IBISWorld is forecasting that Americans will spend $69.2 billion on Christmas this year.
Something doesn’t add up here. There’s very little connection between Jesus’ birth and the way many of us celebrate Christmas. In fact, I would submit to you that the way we celebrate Christmas is an affront to God-born-in-a-manger.
I am inviting you to do something subversive this Christmas, to conspire with me in undermining a tradition that has become so embedded in our culture that my invitation may be considered unAmerican or “Grinchy” or just plain ol’ out of touch with reality. The invitation? Spend a little less this year and give some of the money you didn’t spend to people who need help. Do it as a family. Teach your kids to celebrate in a way that honors the humble nature of the nativity.
You know the generous act of Jesus, that although he was rich, for your sakes he became poor, so that by his poverty you might become rich. This is the story of Christmas. And when it comes to righteousness, we are all equally impoverished.
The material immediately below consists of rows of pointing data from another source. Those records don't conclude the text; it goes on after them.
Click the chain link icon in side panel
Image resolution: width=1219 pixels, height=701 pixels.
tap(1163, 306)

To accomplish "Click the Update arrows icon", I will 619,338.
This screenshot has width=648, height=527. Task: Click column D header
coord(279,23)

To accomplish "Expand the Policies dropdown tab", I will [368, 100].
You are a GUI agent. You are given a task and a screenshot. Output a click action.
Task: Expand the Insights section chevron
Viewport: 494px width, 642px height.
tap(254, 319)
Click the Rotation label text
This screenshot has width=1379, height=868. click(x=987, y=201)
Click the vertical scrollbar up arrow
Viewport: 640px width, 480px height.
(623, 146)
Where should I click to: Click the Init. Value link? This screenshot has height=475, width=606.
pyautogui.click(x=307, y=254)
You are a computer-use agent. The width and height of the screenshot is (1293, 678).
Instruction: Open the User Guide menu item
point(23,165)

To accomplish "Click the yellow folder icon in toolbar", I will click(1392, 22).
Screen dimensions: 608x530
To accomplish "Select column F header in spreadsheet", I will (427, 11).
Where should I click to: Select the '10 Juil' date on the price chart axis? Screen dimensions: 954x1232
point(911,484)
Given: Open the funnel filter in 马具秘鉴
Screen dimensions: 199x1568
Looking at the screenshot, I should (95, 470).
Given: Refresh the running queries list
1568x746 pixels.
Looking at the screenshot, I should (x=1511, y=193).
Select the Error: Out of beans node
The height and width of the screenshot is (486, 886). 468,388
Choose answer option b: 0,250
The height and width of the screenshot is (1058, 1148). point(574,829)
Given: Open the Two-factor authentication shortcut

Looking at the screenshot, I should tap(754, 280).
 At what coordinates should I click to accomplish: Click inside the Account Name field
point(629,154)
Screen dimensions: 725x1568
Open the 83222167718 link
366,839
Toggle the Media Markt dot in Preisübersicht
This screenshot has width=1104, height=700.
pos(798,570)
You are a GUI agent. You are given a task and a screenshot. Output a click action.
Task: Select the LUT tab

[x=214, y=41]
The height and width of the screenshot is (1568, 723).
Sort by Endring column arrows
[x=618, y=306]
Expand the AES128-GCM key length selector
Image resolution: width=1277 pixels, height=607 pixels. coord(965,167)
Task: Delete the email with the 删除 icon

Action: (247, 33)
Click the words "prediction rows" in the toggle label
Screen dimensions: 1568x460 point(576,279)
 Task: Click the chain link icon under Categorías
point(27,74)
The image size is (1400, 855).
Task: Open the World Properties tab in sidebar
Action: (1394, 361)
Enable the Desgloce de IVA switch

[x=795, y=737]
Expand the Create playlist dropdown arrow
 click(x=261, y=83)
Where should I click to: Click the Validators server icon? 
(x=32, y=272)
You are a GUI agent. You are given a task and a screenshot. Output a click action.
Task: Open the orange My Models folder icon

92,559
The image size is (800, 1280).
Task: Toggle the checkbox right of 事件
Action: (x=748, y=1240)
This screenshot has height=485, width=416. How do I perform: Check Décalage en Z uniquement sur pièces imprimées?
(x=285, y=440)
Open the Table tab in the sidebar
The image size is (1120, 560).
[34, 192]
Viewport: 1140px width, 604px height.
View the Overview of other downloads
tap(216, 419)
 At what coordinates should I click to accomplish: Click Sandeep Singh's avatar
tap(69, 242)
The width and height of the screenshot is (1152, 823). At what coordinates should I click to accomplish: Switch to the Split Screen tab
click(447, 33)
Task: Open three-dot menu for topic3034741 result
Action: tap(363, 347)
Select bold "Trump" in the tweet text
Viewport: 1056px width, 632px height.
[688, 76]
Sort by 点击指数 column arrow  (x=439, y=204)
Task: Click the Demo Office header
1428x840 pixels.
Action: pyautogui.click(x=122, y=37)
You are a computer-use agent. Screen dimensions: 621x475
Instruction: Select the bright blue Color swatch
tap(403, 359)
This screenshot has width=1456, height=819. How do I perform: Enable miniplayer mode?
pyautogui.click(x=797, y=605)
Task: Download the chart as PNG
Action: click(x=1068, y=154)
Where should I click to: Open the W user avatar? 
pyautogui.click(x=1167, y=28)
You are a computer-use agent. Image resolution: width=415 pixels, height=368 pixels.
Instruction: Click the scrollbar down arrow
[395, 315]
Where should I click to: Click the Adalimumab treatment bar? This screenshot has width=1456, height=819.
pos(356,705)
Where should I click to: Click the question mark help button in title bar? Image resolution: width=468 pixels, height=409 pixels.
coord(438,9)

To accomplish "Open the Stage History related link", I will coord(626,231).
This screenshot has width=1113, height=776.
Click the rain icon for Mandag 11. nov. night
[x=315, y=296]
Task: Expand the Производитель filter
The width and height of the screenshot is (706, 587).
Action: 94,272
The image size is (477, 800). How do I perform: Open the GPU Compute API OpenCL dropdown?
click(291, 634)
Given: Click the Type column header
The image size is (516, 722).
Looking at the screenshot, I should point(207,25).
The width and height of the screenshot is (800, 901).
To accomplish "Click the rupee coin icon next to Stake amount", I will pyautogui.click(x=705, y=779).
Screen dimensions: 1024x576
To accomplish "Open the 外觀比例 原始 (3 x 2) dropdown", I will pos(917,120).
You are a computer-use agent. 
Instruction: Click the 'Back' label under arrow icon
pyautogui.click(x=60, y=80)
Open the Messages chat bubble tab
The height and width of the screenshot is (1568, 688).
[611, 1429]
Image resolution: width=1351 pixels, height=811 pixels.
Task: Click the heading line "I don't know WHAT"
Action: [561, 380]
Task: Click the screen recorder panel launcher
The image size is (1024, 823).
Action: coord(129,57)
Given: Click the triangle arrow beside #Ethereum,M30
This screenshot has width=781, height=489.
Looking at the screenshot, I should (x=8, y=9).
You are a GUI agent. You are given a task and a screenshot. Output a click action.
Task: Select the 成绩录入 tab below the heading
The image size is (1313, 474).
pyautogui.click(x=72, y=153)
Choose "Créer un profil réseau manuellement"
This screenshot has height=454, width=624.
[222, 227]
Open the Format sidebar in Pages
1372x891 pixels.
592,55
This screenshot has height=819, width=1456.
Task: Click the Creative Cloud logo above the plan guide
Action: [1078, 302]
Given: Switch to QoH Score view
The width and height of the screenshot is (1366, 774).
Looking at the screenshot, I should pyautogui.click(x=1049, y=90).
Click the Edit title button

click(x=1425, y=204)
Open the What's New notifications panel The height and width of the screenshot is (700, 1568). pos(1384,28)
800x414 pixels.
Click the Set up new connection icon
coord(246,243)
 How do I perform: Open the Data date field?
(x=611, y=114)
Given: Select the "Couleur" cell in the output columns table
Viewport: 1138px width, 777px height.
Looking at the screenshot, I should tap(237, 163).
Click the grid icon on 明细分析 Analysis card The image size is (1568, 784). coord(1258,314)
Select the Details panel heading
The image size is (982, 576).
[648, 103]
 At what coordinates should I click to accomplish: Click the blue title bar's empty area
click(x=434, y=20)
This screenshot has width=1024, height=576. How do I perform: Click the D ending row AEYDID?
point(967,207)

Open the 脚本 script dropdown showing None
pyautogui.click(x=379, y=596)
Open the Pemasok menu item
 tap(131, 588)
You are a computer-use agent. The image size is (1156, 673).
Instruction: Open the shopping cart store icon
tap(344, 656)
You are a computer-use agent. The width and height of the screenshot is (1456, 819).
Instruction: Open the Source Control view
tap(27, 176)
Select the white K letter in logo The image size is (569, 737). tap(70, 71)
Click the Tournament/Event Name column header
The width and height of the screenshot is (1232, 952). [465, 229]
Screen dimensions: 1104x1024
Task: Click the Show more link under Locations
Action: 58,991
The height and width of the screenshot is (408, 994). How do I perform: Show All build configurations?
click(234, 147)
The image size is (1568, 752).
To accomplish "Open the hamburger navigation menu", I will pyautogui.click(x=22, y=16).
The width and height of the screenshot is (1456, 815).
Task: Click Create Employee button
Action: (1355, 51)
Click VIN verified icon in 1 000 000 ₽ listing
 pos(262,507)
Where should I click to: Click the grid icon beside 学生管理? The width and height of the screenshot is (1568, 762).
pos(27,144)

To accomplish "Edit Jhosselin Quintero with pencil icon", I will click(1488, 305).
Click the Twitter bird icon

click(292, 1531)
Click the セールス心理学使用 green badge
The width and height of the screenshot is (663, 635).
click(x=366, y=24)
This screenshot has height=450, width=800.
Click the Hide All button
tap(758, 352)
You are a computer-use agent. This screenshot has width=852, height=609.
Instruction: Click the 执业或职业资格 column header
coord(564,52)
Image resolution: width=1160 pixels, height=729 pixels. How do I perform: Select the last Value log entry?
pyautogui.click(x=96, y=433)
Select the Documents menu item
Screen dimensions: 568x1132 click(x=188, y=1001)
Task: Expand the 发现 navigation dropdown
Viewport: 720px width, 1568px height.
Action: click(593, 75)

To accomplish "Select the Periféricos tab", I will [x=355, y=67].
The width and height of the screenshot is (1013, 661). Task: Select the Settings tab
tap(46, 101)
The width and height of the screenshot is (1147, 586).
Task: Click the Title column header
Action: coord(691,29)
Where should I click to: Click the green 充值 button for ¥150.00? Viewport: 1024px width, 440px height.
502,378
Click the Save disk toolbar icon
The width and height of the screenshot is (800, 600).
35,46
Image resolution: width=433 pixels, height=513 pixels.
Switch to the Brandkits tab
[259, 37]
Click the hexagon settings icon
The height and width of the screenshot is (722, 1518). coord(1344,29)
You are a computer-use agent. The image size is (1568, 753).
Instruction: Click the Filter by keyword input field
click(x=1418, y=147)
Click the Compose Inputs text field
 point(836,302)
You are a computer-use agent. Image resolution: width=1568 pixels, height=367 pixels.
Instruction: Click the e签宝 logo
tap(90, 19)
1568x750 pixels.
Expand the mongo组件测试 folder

The outrageous wealth of God’s righteousness has been offered to those who could not afford to buy it. The riches of a restored relationship with God and one another is freely offered in Christ to those who do not deserve it.
Let’s conspire to celebrate Christmas this year in a way that resonates with the heart of our God who stooped down that we might be lifted up. Let’s redirect some of that $69.2 billion toward the marginalized, ostracized and victimized. When God voted with his birth, he voted for the poor. How will you vote this year?